## Instructions to follow
How many rows below contain the string "height", with case counting? Reply with the number only.

## Record excerpts
-- begin --
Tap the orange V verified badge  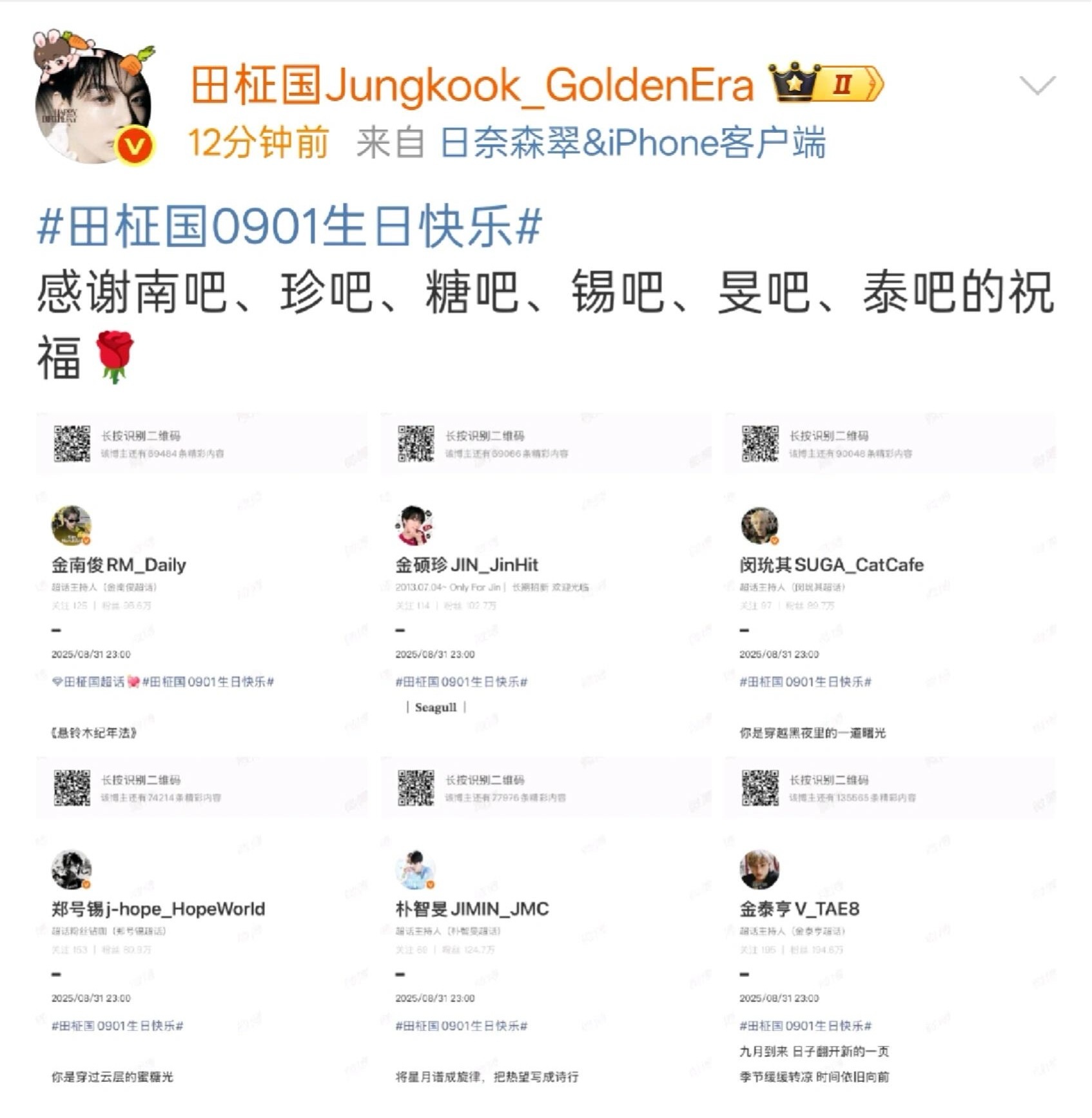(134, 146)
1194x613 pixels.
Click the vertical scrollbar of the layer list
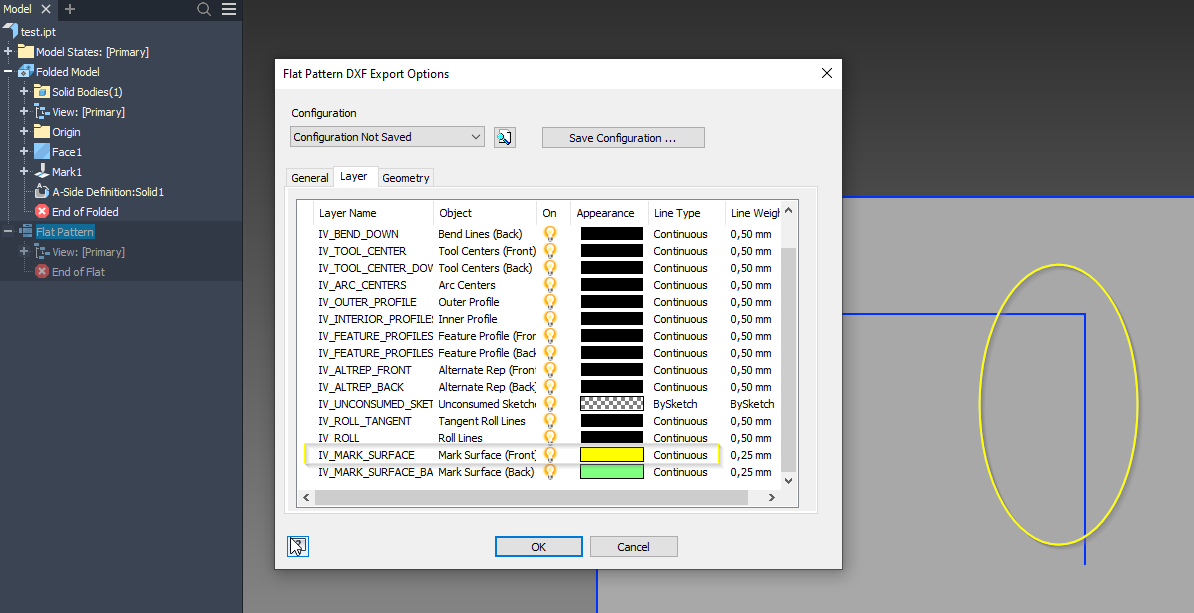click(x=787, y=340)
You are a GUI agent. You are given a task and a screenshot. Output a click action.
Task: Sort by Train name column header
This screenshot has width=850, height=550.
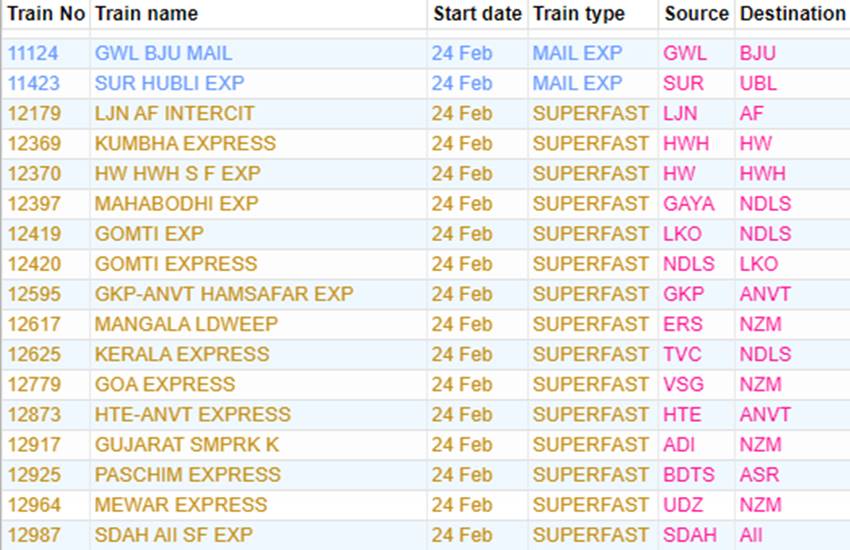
-- end --
-- begin --
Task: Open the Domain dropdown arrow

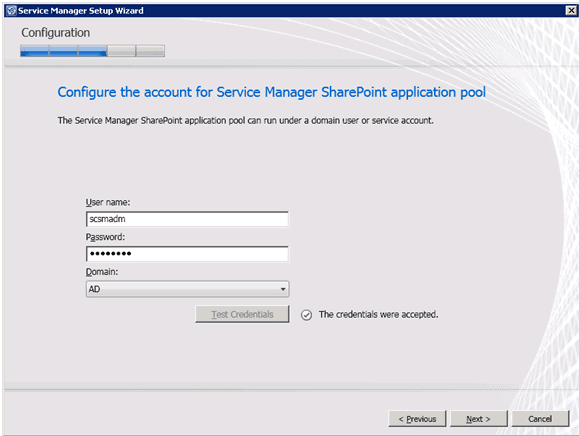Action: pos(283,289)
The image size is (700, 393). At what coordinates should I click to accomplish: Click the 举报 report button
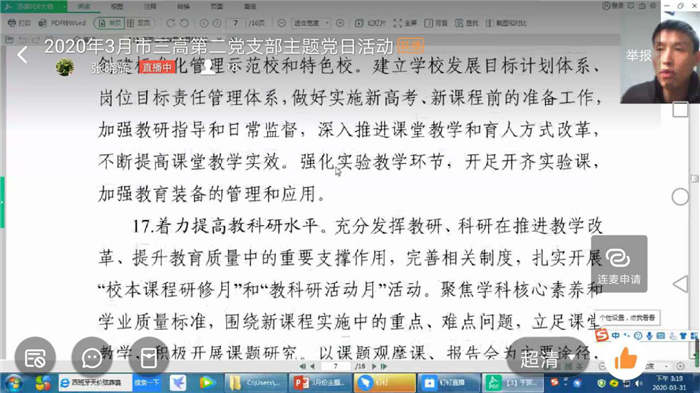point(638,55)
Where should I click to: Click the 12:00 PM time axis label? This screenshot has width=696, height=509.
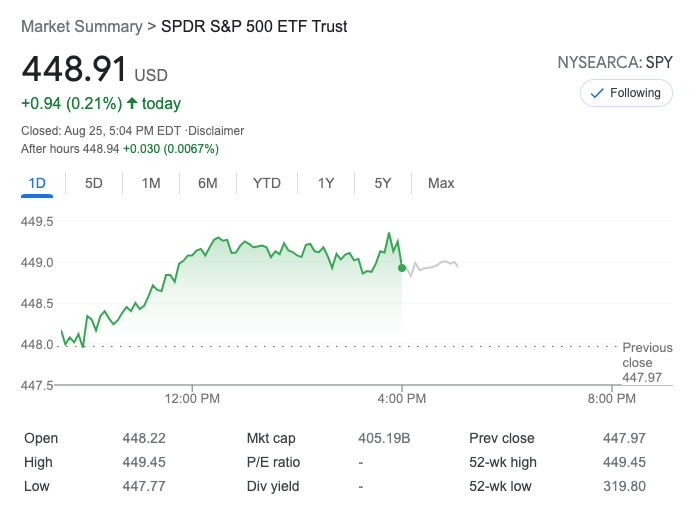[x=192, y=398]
-- end --
## Solution to the problem
2